## What is being asked
Starting at the line with "Task: Click the copy link toolbar icon" and going on through the line with "Image resolution: width=880", reproduce each line in the records below exactly and nothing more.
** Data under study follows **
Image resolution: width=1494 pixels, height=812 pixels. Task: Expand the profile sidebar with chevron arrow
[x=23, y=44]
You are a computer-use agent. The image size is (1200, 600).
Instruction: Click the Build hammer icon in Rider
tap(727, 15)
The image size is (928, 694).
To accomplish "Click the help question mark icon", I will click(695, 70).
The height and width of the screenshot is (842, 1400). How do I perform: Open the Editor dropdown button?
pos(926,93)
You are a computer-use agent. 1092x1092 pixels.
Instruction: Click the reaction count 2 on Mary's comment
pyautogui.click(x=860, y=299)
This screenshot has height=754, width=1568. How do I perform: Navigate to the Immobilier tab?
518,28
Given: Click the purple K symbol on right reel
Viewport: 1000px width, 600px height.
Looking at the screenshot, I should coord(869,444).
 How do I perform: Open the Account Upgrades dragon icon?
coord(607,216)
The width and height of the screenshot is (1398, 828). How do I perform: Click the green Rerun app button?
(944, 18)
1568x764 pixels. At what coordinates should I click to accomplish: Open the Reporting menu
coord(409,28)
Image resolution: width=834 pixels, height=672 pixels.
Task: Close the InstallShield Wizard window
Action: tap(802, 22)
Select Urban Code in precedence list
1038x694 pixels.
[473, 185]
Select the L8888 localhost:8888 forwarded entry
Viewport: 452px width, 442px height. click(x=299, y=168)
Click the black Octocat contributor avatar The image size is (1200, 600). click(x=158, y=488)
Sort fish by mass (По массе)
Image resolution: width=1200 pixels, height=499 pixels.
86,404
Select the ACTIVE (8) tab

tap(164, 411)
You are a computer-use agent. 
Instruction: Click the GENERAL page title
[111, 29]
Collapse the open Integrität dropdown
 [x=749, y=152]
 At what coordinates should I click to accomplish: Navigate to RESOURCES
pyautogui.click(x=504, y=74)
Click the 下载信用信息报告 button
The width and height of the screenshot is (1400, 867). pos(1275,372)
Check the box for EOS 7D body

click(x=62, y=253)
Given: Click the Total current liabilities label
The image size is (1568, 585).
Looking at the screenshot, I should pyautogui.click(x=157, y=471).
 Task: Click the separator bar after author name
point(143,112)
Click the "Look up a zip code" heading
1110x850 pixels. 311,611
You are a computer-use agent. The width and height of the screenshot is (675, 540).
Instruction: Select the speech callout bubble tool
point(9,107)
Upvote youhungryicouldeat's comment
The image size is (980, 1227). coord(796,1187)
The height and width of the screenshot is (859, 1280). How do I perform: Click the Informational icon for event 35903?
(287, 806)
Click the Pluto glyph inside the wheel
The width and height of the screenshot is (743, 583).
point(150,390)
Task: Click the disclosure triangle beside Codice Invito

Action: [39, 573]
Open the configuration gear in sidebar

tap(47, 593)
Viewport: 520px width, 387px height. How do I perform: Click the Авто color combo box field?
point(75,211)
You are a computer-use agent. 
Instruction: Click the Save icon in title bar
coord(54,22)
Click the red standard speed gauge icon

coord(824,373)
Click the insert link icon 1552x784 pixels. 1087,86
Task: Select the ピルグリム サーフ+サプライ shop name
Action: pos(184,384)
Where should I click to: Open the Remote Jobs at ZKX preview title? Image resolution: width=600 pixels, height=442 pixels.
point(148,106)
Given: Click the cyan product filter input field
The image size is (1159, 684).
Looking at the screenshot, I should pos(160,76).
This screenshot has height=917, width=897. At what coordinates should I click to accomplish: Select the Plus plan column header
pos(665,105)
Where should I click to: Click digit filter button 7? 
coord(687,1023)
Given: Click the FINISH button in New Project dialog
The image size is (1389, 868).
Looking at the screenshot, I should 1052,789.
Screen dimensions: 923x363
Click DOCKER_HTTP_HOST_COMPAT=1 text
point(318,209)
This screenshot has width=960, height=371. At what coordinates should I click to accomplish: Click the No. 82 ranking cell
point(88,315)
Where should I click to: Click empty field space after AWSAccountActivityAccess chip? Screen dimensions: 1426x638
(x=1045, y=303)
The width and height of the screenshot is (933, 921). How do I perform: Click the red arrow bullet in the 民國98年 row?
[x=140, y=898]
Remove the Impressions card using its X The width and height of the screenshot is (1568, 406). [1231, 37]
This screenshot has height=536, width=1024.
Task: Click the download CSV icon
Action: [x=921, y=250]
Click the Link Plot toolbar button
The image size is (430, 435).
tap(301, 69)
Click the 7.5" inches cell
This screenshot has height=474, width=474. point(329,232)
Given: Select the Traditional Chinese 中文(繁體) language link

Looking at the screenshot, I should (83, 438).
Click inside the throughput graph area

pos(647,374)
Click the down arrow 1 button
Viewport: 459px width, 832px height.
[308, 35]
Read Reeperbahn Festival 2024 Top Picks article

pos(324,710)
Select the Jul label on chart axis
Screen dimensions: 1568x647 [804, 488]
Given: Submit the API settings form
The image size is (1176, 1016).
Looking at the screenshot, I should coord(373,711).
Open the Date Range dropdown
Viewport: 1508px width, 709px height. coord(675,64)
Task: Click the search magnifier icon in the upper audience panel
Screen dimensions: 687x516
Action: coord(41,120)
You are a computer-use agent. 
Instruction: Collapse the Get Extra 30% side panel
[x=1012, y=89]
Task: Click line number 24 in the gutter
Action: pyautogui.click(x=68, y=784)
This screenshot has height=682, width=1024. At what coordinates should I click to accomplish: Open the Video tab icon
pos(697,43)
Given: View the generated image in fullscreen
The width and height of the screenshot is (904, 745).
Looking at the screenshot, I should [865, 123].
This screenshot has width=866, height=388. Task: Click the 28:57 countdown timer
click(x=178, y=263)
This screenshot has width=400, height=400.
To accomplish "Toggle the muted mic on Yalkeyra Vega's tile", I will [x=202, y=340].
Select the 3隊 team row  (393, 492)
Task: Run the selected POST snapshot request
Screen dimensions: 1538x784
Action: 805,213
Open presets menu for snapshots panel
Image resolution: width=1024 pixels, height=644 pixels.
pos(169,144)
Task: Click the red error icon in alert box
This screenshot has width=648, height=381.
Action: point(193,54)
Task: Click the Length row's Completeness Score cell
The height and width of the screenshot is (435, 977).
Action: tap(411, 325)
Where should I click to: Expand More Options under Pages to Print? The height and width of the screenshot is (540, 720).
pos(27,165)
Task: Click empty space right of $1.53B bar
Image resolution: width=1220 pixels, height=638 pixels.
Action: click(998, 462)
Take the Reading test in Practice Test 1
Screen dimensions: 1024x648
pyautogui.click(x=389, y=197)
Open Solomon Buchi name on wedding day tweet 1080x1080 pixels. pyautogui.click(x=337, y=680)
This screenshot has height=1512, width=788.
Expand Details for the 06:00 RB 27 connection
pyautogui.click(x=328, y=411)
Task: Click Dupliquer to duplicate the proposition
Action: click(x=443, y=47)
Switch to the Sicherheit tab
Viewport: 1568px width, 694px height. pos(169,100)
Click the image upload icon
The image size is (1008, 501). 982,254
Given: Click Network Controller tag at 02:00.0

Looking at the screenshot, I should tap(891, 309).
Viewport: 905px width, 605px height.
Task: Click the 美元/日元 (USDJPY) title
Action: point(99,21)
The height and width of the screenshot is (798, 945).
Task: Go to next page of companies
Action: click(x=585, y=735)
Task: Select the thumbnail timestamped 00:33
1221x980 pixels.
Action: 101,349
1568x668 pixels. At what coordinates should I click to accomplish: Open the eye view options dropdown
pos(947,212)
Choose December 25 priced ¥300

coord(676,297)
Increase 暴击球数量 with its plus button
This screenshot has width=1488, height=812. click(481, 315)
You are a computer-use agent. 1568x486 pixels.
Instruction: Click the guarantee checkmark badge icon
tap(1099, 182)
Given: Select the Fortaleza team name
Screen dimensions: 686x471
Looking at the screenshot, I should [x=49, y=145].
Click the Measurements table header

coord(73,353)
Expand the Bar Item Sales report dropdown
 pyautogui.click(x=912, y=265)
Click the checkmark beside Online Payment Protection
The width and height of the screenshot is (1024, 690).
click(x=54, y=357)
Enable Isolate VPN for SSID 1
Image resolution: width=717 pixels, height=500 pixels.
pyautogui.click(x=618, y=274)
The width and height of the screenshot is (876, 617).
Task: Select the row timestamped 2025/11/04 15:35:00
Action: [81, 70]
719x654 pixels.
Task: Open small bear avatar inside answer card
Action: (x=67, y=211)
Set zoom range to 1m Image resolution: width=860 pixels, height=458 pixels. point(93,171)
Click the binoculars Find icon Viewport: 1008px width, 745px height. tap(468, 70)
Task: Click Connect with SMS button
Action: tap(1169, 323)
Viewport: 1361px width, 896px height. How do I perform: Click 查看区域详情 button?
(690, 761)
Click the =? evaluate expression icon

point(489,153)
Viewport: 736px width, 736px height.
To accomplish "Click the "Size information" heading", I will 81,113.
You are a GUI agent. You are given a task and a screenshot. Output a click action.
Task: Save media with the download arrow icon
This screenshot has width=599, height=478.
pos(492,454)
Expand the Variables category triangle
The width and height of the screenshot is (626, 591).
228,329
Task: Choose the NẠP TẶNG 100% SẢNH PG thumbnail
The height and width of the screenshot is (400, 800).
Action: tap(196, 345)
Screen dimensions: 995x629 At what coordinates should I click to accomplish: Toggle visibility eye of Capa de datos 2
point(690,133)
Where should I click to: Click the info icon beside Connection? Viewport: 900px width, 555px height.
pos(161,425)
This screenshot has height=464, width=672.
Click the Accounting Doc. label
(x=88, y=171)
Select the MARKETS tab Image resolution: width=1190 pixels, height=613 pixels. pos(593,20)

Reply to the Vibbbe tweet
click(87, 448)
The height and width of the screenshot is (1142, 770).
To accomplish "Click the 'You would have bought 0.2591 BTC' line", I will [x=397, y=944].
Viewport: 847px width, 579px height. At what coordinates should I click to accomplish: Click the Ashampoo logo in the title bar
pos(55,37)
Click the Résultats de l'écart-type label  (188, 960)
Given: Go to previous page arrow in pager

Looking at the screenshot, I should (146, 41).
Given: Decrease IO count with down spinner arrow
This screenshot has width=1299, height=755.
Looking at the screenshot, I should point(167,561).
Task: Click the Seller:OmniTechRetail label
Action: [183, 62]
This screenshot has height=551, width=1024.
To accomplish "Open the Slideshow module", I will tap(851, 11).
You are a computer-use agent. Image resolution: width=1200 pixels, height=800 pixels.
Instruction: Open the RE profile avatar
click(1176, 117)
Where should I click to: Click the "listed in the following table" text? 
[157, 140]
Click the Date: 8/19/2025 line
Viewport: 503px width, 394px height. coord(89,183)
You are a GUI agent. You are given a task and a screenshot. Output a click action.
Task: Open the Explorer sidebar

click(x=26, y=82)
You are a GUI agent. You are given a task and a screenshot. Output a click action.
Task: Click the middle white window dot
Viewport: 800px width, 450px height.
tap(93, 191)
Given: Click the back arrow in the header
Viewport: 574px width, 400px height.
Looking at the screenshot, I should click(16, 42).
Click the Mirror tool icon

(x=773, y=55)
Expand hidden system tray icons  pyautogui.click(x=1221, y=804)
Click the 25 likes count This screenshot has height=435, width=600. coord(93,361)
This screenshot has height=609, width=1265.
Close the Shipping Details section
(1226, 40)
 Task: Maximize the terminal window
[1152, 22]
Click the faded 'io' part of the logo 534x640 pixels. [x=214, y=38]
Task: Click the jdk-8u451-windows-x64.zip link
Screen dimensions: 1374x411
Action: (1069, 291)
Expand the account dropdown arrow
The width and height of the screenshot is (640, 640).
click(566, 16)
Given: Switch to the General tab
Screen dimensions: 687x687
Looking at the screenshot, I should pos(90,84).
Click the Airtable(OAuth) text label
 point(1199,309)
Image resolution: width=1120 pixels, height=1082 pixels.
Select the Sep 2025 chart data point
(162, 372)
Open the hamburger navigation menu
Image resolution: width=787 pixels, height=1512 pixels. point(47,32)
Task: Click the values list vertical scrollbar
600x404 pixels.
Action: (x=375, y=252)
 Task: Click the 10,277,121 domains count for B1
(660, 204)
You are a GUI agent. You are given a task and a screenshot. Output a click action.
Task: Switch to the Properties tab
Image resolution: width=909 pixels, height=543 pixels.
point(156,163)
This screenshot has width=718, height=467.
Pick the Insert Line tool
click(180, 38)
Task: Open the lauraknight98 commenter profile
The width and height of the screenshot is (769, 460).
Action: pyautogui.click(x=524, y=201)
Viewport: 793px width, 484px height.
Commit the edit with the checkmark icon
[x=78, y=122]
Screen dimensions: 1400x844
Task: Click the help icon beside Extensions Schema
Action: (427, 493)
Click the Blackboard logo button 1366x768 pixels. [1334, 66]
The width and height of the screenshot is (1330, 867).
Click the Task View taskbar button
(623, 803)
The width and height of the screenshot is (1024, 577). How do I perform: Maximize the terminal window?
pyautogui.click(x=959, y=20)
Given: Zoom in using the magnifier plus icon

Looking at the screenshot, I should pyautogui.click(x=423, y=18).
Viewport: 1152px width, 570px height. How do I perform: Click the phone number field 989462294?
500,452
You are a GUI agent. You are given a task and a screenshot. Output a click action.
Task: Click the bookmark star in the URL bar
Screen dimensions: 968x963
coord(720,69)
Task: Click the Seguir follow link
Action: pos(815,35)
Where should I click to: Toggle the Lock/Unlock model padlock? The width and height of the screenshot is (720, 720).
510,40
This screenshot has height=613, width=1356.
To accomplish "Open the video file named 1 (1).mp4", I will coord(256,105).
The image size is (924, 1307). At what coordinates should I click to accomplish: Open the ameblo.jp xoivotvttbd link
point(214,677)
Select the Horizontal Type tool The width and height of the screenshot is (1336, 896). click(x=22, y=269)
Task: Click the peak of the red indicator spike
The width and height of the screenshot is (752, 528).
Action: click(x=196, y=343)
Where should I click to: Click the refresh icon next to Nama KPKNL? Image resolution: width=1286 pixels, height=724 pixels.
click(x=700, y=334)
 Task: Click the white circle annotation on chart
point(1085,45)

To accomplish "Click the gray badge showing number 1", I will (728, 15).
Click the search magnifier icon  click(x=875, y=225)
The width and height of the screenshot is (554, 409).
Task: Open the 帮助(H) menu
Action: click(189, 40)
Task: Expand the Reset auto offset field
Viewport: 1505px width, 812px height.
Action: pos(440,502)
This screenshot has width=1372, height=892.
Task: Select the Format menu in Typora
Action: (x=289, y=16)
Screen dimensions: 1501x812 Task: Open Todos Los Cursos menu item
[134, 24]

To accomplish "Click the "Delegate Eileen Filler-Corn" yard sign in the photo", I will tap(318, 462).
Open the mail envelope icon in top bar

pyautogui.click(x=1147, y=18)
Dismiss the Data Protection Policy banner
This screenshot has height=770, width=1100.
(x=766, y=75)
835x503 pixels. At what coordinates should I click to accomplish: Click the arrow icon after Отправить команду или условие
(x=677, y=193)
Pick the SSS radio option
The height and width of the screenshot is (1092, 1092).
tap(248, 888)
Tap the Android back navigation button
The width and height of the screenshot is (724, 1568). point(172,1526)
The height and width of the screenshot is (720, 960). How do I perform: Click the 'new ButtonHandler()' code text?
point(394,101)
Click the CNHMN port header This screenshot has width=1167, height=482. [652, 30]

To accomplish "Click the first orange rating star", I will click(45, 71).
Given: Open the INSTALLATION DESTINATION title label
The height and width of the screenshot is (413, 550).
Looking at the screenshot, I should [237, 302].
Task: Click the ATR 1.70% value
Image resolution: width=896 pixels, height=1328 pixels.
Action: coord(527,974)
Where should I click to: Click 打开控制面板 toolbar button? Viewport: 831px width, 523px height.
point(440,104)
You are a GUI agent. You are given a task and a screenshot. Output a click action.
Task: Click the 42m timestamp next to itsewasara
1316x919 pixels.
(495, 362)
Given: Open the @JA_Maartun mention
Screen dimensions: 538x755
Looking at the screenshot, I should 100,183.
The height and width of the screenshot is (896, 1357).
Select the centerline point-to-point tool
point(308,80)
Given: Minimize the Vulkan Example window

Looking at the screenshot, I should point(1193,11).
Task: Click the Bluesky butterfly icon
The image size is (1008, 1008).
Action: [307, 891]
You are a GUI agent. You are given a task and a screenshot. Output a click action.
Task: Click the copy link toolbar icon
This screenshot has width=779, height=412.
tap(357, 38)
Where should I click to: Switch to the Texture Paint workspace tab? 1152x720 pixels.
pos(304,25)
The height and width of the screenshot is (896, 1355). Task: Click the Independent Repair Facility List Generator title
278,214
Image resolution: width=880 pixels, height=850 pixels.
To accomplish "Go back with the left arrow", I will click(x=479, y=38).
** End of Data under study **
## Response to this task
Task: Click the copy link toolbar icon
This screenshot has width=779, height=412.
tap(357, 38)
Where should I click to: Switch to the Texture Paint workspace tab? 1152x720 pixels.
pos(304,25)
The height and width of the screenshot is (896, 1355). Task: Click the Independent Repair Facility List Generator title
278,214
Image resolution: width=880 pixels, height=850 pixels.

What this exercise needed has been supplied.